Required Skills & Experience
Strong experience with cloud platforms: AWS, GCP, and/or Azure
Hands-on experience operating Kubernetes or managed Kubernetes services in production
Experience building or maintaining MLOps platforms supporting training and inference
Familiarity with ML experiment tracking and orchestration tools (e.g., MLflow, Weights & Biases, Slurm, Ray, Kubeflow, or similar)
Experience deploying ML models into production-facing applications or services
Strong understanding of CI/CD, infrastructure-as-code, and automation
Proficiency in Python; experience with Bash or another scripting language
Ability to collaborate effectively across research and engineering teams
Nice to Have Skills & Experience
Experience working with robotics or real-time telemetry data
Familiarity with streaming data systems (e.g., Kafka, Pub/Sub, Kinesis)

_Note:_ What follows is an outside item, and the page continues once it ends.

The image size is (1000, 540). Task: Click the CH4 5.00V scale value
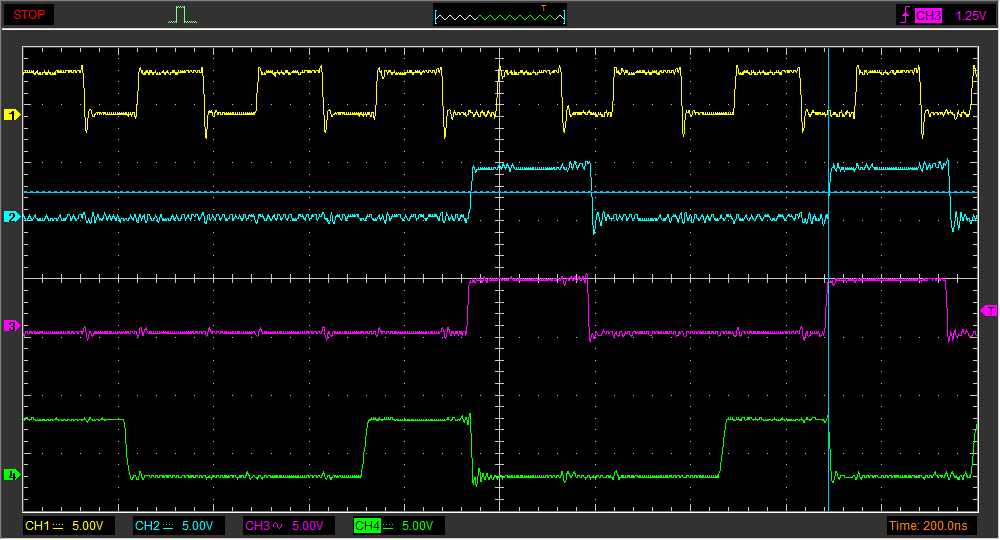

Experience supporting GPU workloads in cloud or Kubernetes environments
Exposure to edge-cloud ML deployment or fleet-based systems
Prior work in robotics, autonomy, or embodied AI environments
Benefit packages for this role will start on the 1st day of employment and include medical, dental, and vision insurance, as well as HSA, FSA, and DCFSA account options, and 401k retirement account access with employer matching. Employees in this role are also entitled to paid sick leave and/or other paid time off as provided by applicable law.